Quantifying how much computation is done by the morphology of the robot and how much is done by the controller is often a difficult problem. Despite the advances in theoretical models of morphological computation [5] where the computational power of the plant can be assessed in a principled manner, this remains an open problem for many motor control tasks using real robots. Yet, by the use of optimal control laws, the computation done by the morphology can be quantified by investigating the complexity of the controller. Thus, if the controller needs to do a lot of computation, less computation is provided by the morphology in order to fulfill a task.

AICO also provides us with a time-varying linear feedback controller as a policy to generate movement trajectories. We will use the variance of the control gains as a complexity measure of the controller. If the control gains are almost constant in time, the control law is close to linear and does not perform much computation. However, if the control gains are highly varying, the controller needs to do a lot of computation, and therefore, less computation is provided by the morphology.

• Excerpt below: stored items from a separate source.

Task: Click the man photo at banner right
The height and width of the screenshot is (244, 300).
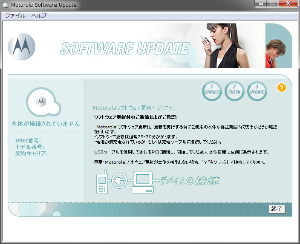Action: [279, 46]
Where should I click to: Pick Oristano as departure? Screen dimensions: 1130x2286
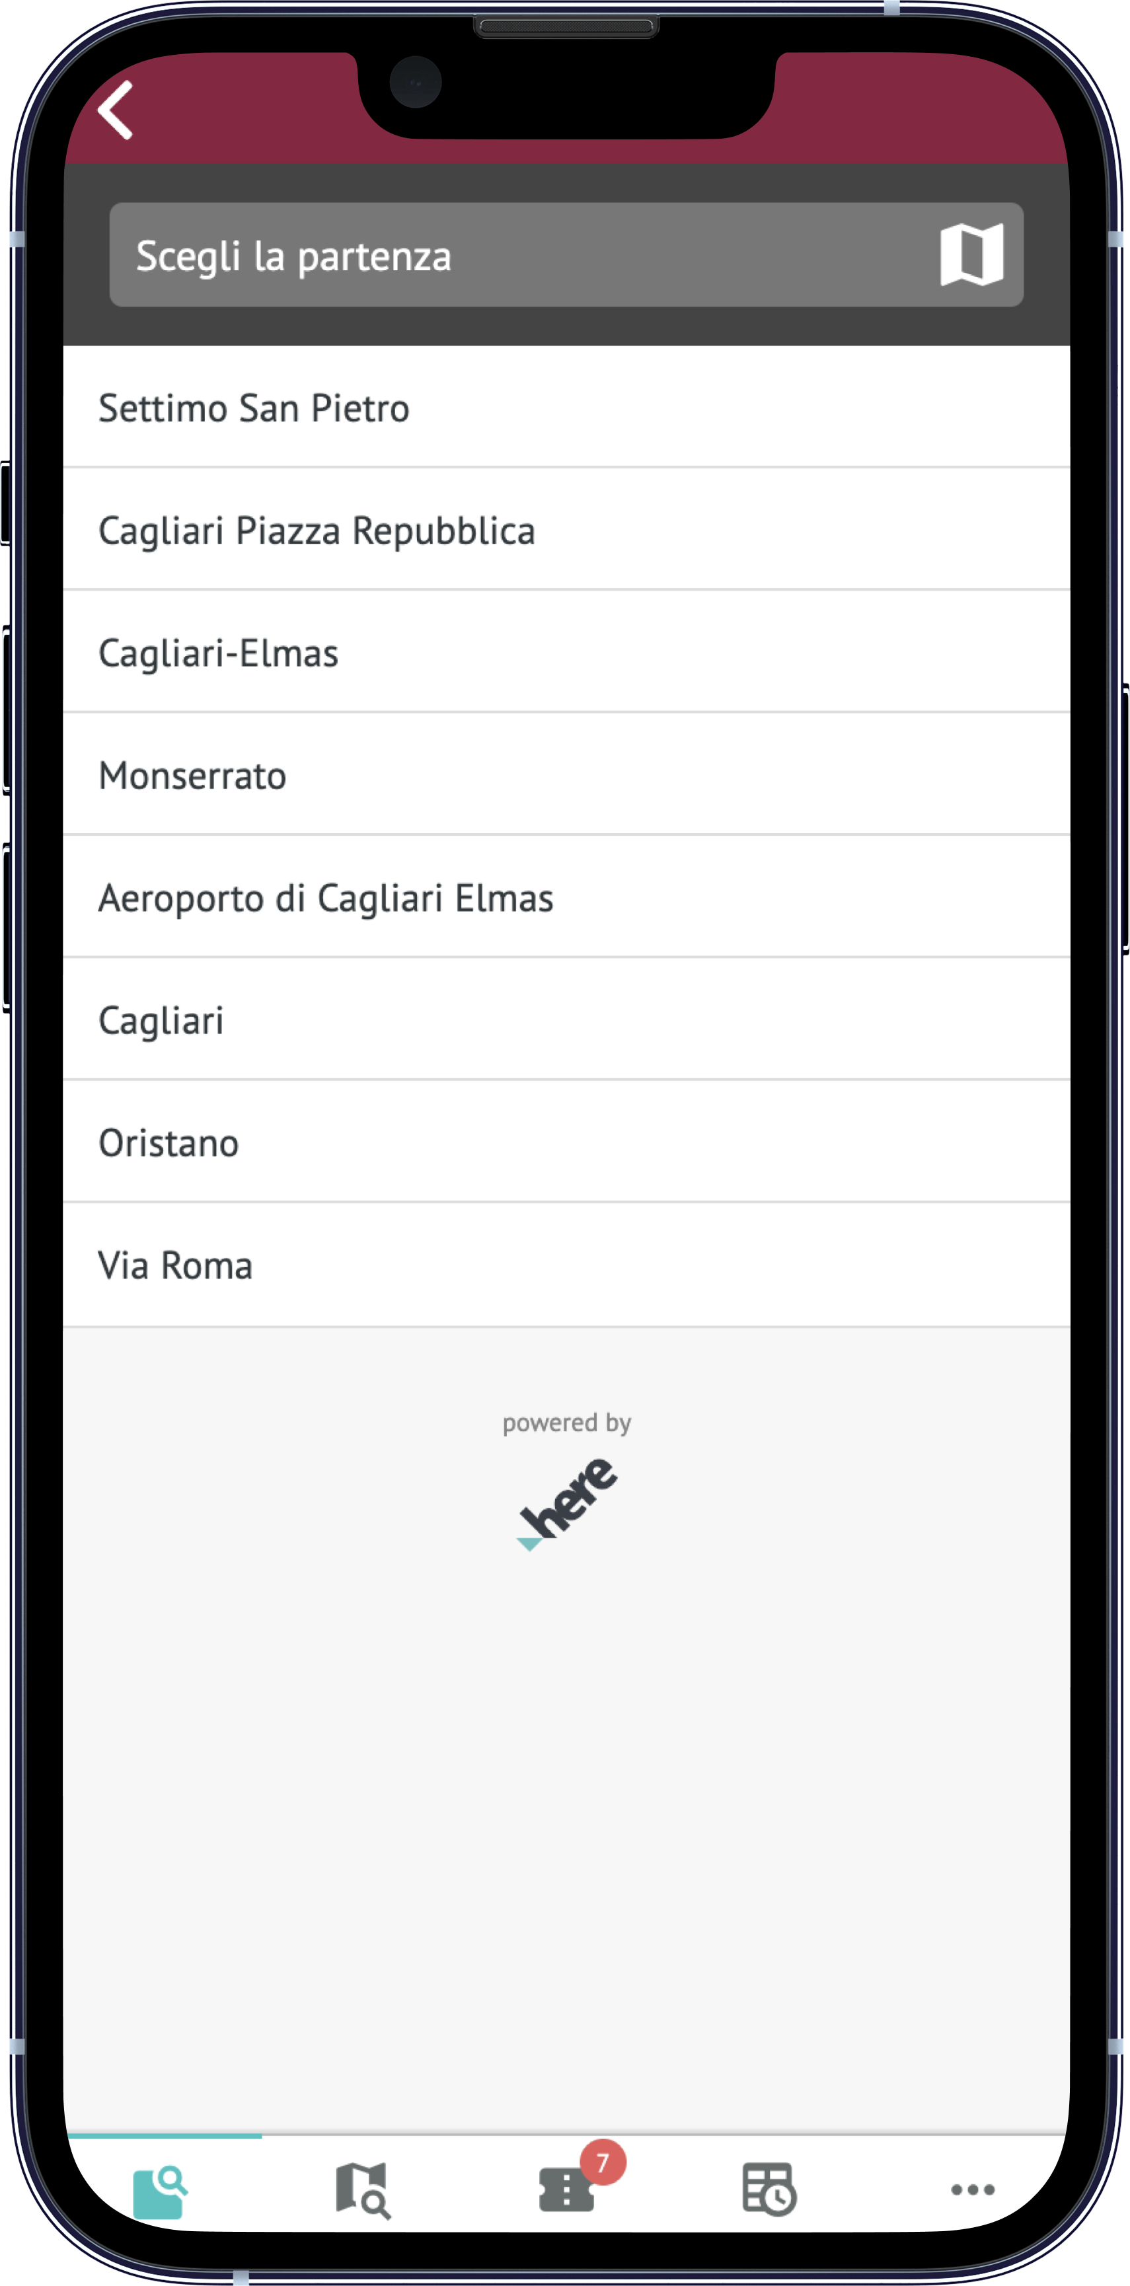click(566, 1142)
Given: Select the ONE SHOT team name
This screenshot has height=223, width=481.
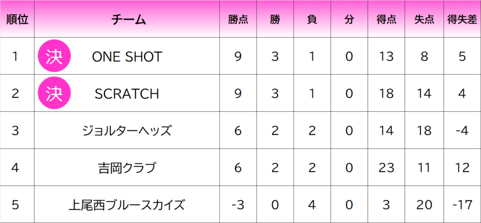Looking at the screenshot, I should click(127, 56).
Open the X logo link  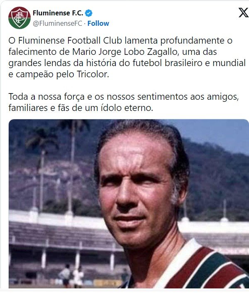click(x=244, y=13)
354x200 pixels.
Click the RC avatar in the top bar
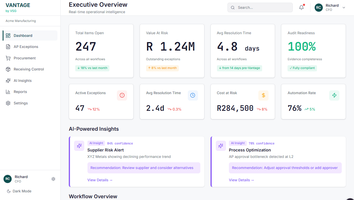tap(318, 8)
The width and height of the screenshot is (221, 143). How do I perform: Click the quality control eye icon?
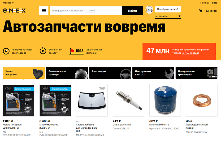coord(6,51)
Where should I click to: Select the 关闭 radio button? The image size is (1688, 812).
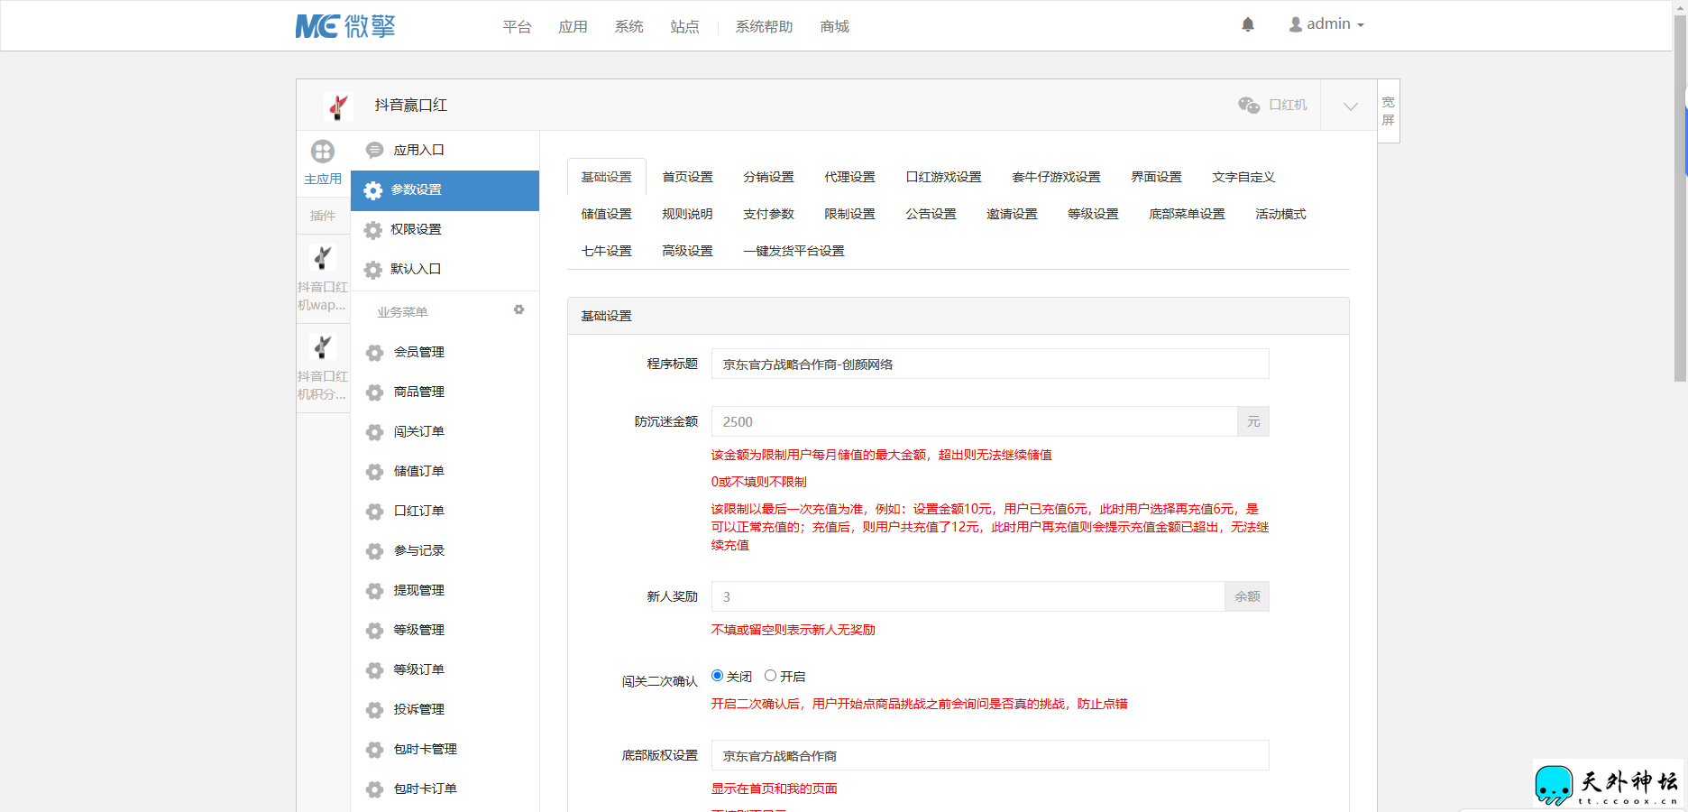pyautogui.click(x=718, y=676)
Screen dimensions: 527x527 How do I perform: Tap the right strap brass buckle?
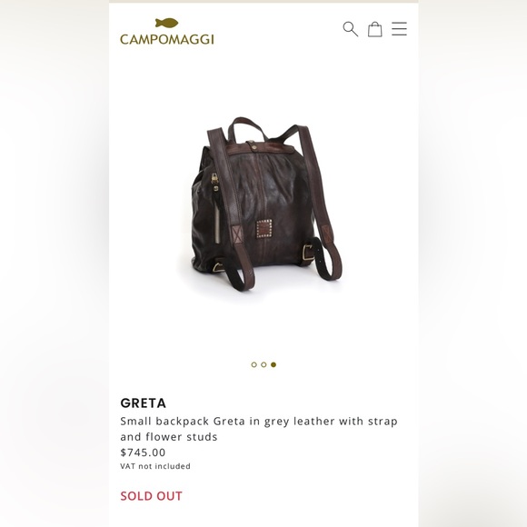click(x=307, y=252)
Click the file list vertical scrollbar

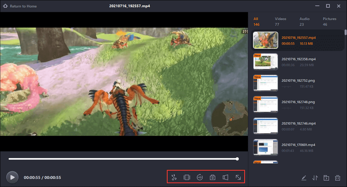coord(345,33)
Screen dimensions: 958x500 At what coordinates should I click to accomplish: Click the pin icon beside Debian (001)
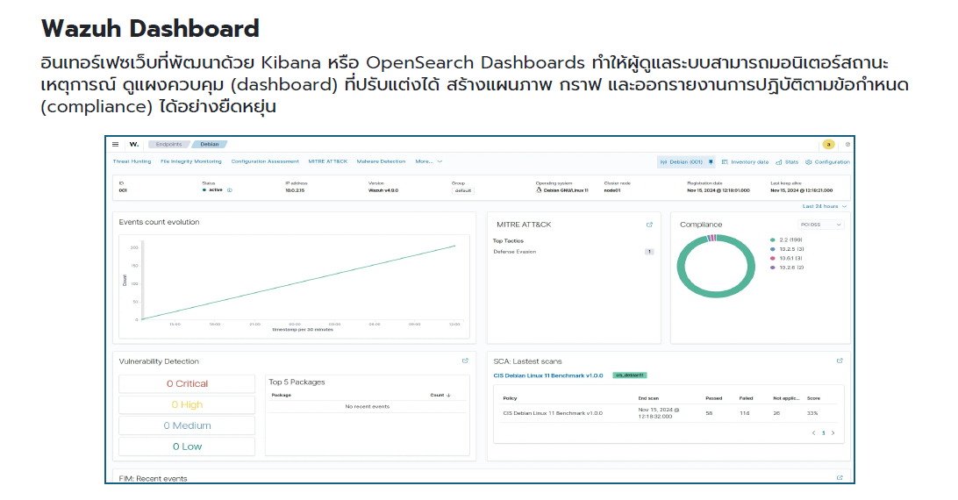click(x=711, y=162)
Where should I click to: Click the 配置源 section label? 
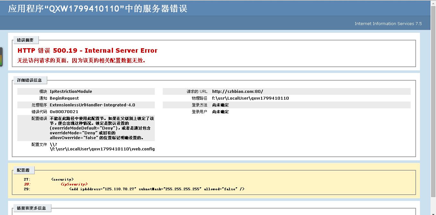23,170
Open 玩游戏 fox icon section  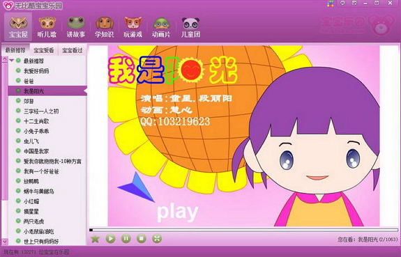pyautogui.click(x=133, y=27)
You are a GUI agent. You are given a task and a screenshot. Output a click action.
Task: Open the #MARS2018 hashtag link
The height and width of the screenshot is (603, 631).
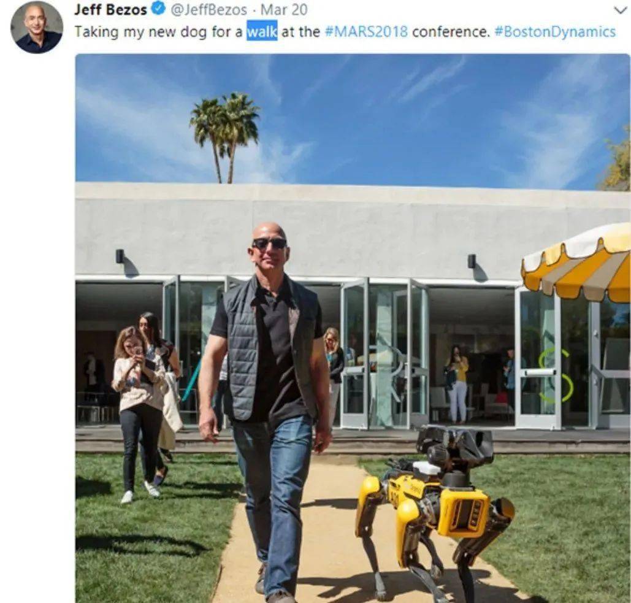(x=366, y=31)
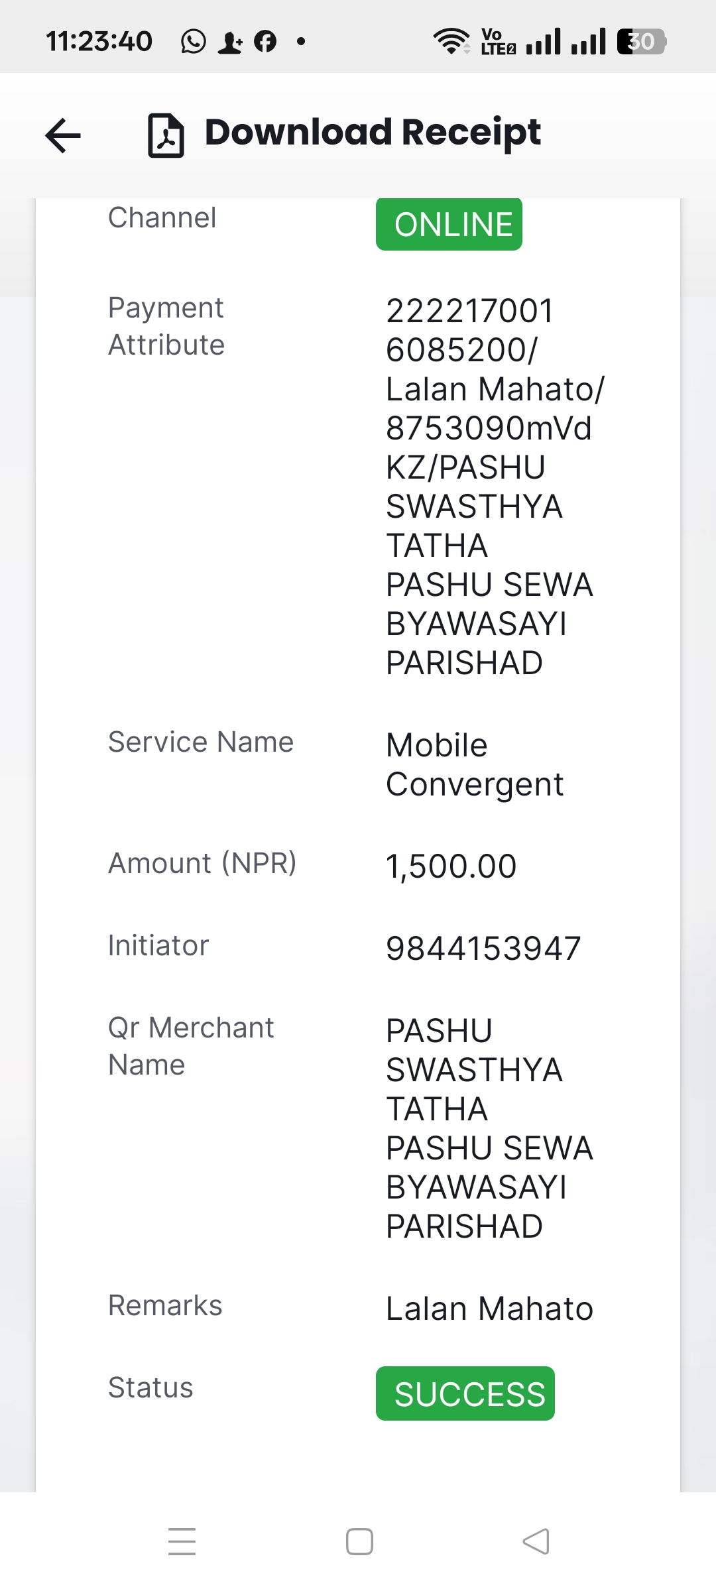Tap the WhatsApp status bar icon

[193, 41]
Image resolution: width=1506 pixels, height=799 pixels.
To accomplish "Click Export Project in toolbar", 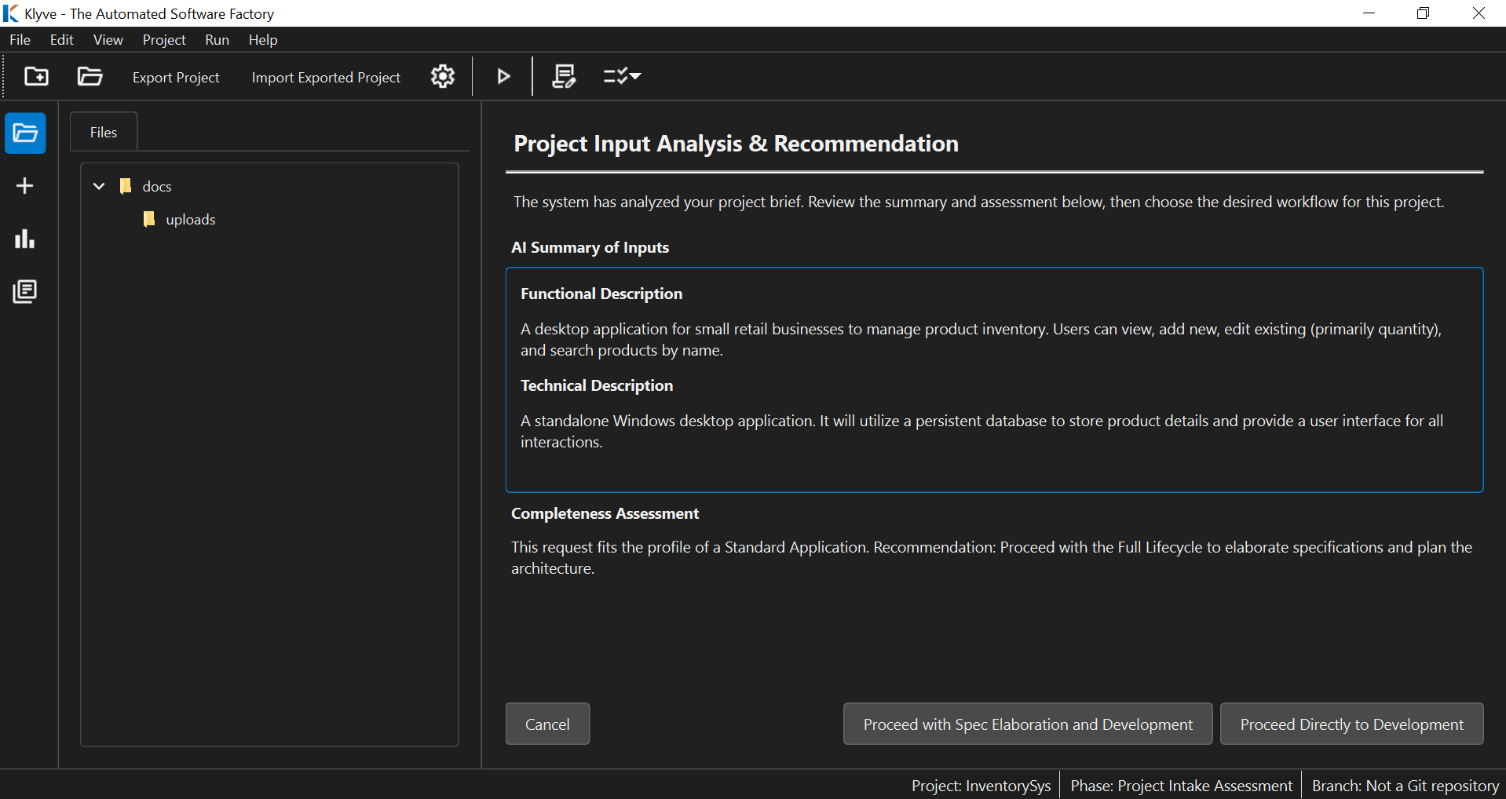I will (x=176, y=78).
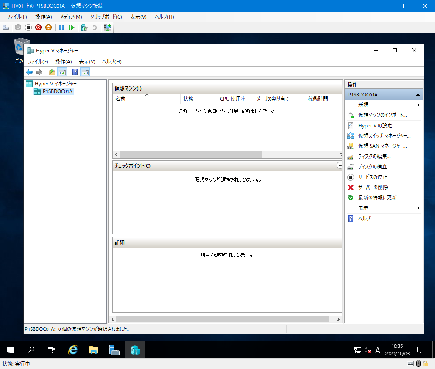This screenshot has width=435, height=369.
Task: Toggle the console tree pane in Hyper-V Manager
Action: click(62, 72)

As different complexity measures are possible, we additionally use the final costs and the total jerk of a movement trajectory for comparison. We illustrate the power of morphological computation combined with optimal control on a dynamical model of a humanoid robot (70 kg, 2 m). The robot is modeled by a four-link pendulum, which has to keep balance in the presence of external pushes. We will show in Section 3 that on changing the morphology of a robot (e.g., the joint friction, the link lengths, or the spring constants), the resulting optimal controllers have reduced complexity. As we will demonstrate, there are optimal values for the physical properties for a given control task, which can only be found by the use of optimal control laws. With naive control architectures, different, suboptimal morphologies would be chosen.

1.1 Related Work

We propose to use optimal control methods to eliminate the dependence between the control architecture and the morphology of the robot. These SOC methods, such as those of Todorov and Li [15], Kappen [6], and Toussaint [16], have been shown to be powerful methods for controlling high-dimensional robotic systems. For example, the incremental linear quadratic Gaussian (iLQG) [15] algorithm is one of the most commonly used SOC methods. It uses Taylor expansions of the system dynamics and cost function to convert the nonlinear control problem in a linear dynamics, quadratic costs, and Gaussian noise (LQG) system. The algorithm is iterative—the Taylor expansions are recalculated at the newly estimated optimal trajectory for the LQG system.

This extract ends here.